Speeding is the single biggest traffic safety concern for the UAE’s travelling public, 999 Magazine’s national driving survey revealed.
The study, which polled 1,350 respondents across the country, found that 68 per cent of the respondents consider road travel in the UAE relatively safe. They welcome the idea of increased use of unmarked police vehicles to curb instances of breaking the speed limits on the roads.
General carelessness remains the second biggest concern, followed by drink driving, rubbernecking (insufficient distance between vehicles), and jumping of red signals.
Inconsiderate turning is at number six on the list, followed by loss of control due to tyre bursts and not using proper child restraints or seatbelts.
The consequences of speeding are fatal so much so that the UAE continuously increases the number of fixed and mobile speed traps or cameras on the roads in an attempt to reduce accidents.

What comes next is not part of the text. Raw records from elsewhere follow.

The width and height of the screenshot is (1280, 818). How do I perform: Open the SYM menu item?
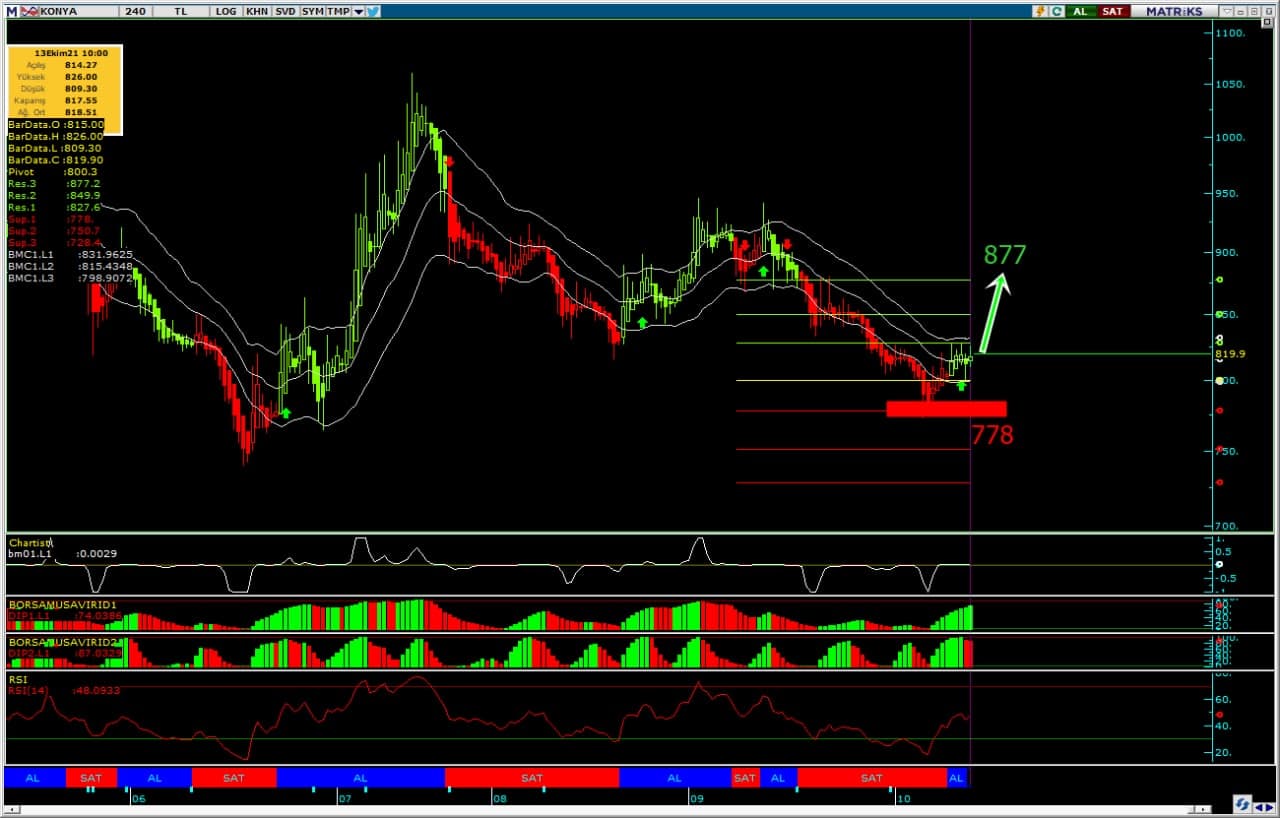[312, 11]
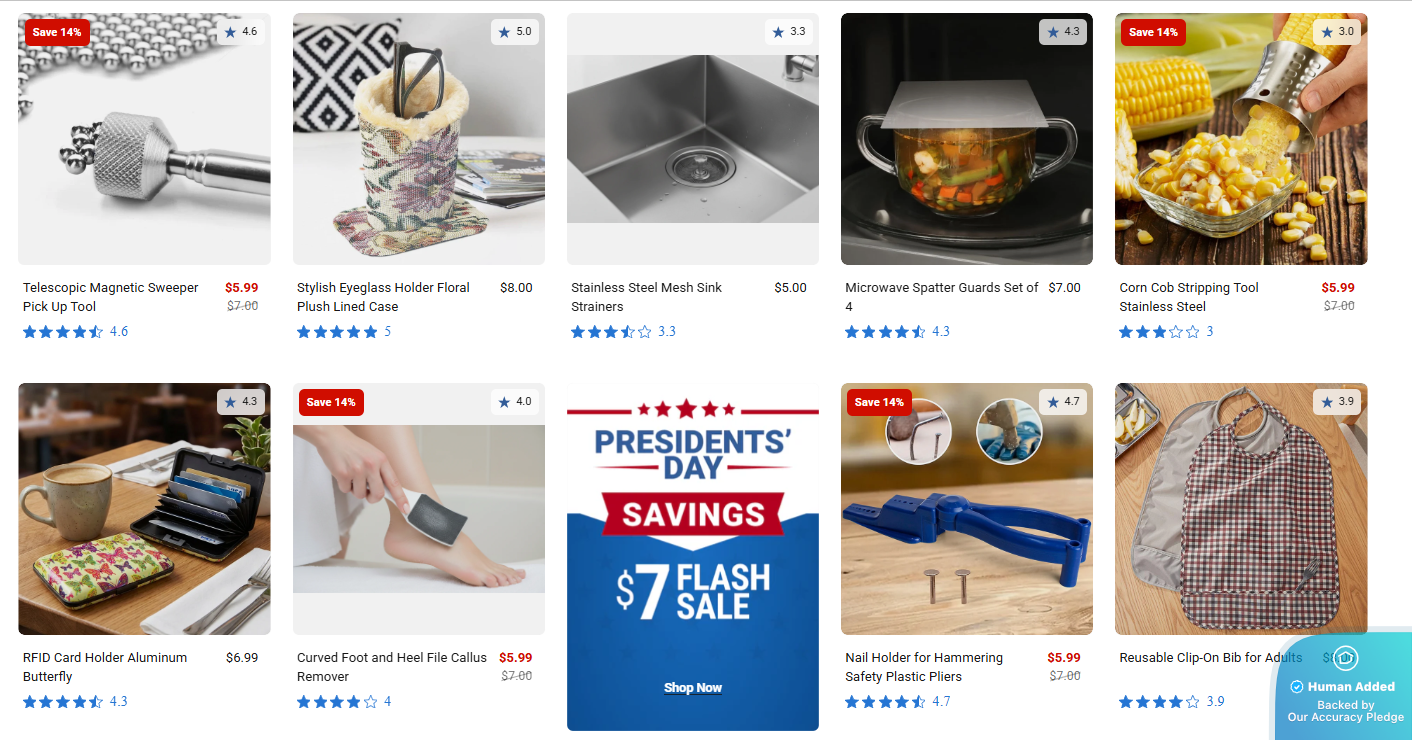
Task: Click the 4.6 star badge on Magnetic Sweeper image
Action: pos(240,32)
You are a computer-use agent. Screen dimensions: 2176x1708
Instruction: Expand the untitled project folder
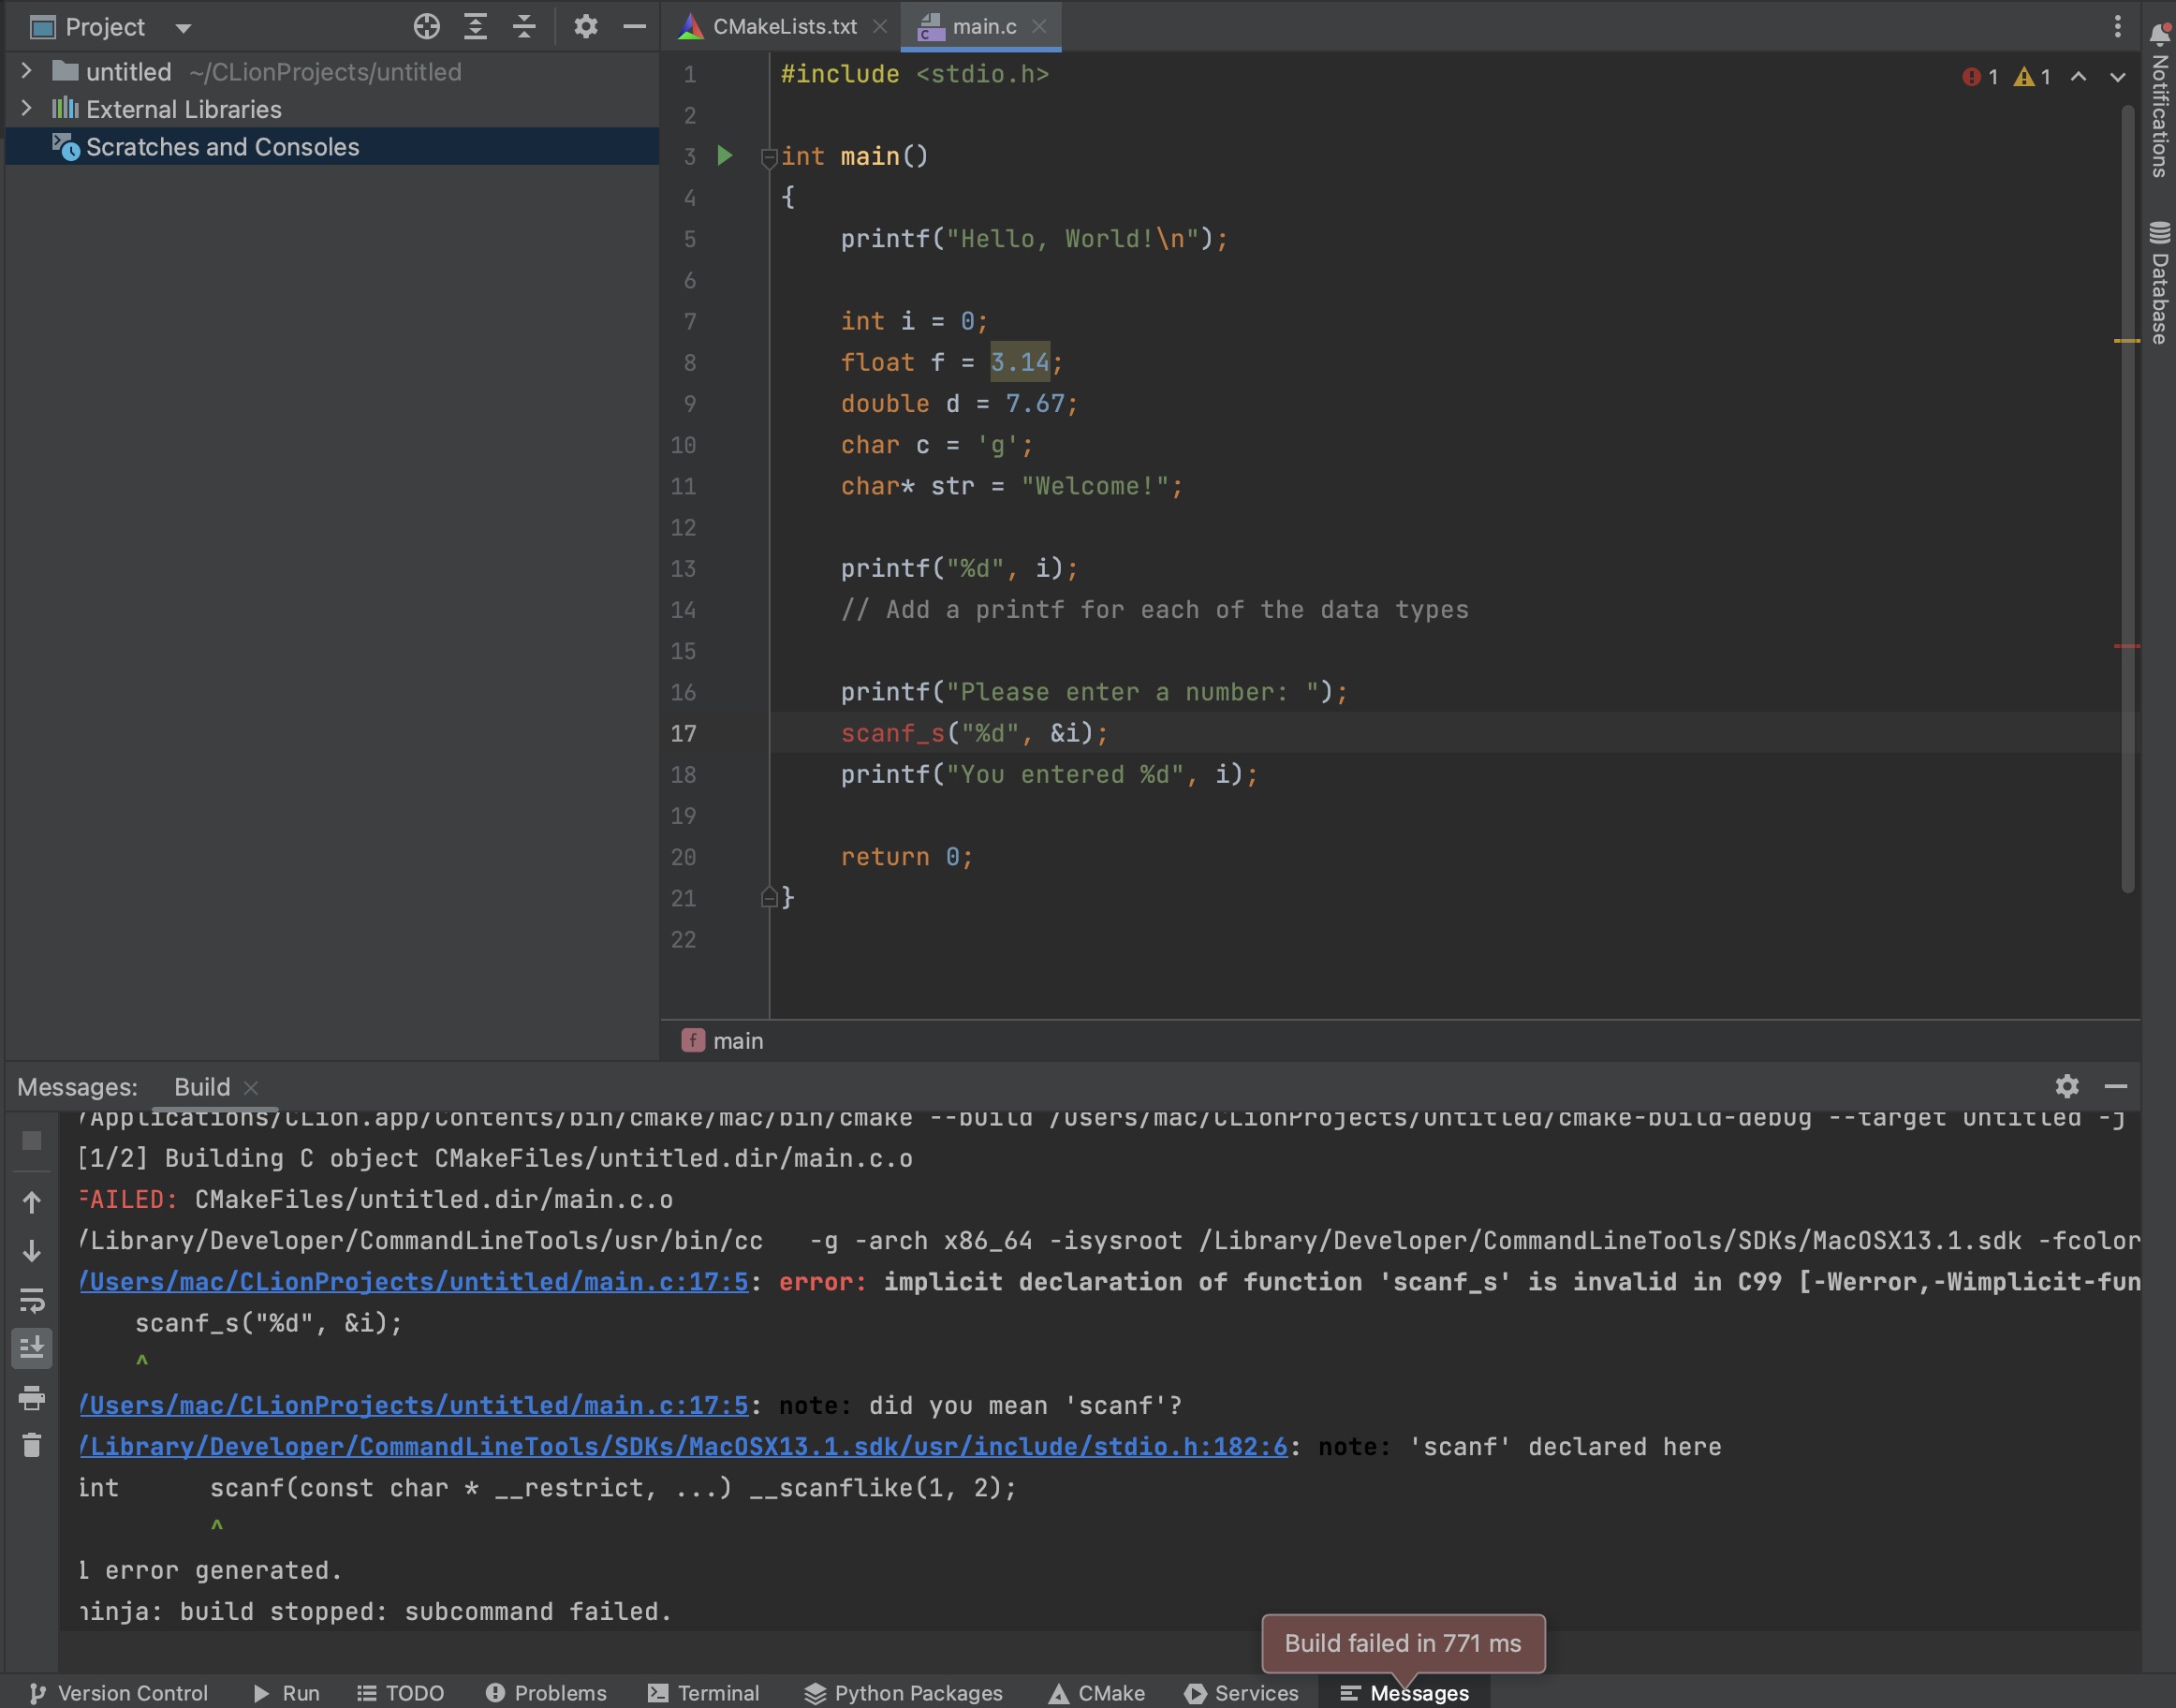click(27, 71)
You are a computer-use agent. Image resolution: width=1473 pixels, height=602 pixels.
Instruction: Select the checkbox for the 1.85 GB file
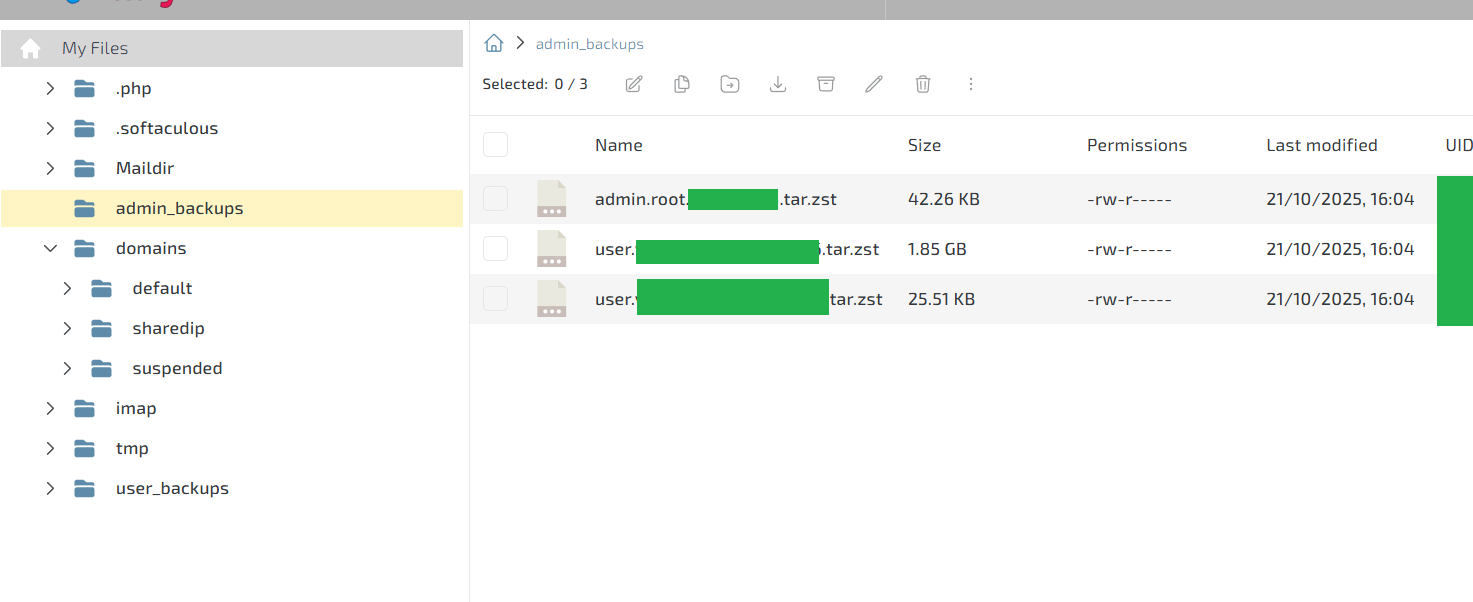tap(495, 249)
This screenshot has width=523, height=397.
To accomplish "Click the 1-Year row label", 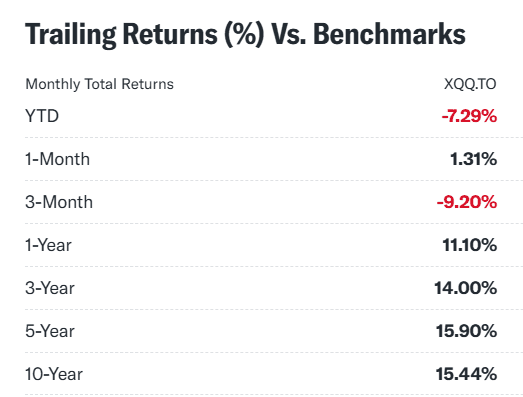I will pyautogui.click(x=48, y=245).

Speed limits on some of the more dangerous highways in the country were also reduced, in addition to the aggressive nationwide awareness campaign against speeding.
The poll, conducted by the official English monthly of the Ministry of Interior, found that the problem is not a lack of awareness of the laws governing this issue, with 97 per cent of the respondents in all ages confirming their knowledge of traffic penalties. Yet, reigning speeding drivers seems to be elusive.
To help end this problem, respondents believe the increased use of unmarked vehicles to detect road offenders would be a good idea. While two in three (66 per cent) said such measures are fair, a majority (56 per cent) favour an increase in the use of the same.
Lt-Colonel Awadh Saleh Al Kindi, Editor-in-Chief of 999, said: “We need to educate all motorists, especially the younger ones, about the dangers of speeding. The number of deaths and injuries being caused by speeding-related accidents has already come under the official scanner. “We have approached this through a two-pronged strategy: On one hand, officials have warned strict action against drivers who endanger the lives of other road users, besides their own; on the other, the police are carrying out awareness campaigns and encouraging family members of road accident victims to speak to young vehicle users, making them aware of the tragic consequences of a reckless joyride.
“We hope that everyone will start to do their part in safeguarding the lives of everyone by being a responsible motorist.”
Overall, around the country, police efforts have been paying off. Data from the General Directorate of Traffic Coordination at the Ministry of Interior show a decline in road fatalities in 2011 by 12.8 per cent compared to the year before. In 2010, there were 826 fatalities, while in 2011, the figure was 720.
During this period, collision and crash accidents declined by 11.6 per cent; the number of cases of overturned vehicles decreased more than 20 per cent; and car accidents involving pedestrians fell by 8.6 per cent.
The survey is published in the August edition of English 999 magazine, a part of the Strategic Plan of the Ministry of the Interior to provide media coverage for the activities and efforts of the ministry and Abu Dhabi Police. It also aims to encourage the public to contribute to the reduction of crime and enhancement of safety in the UAE.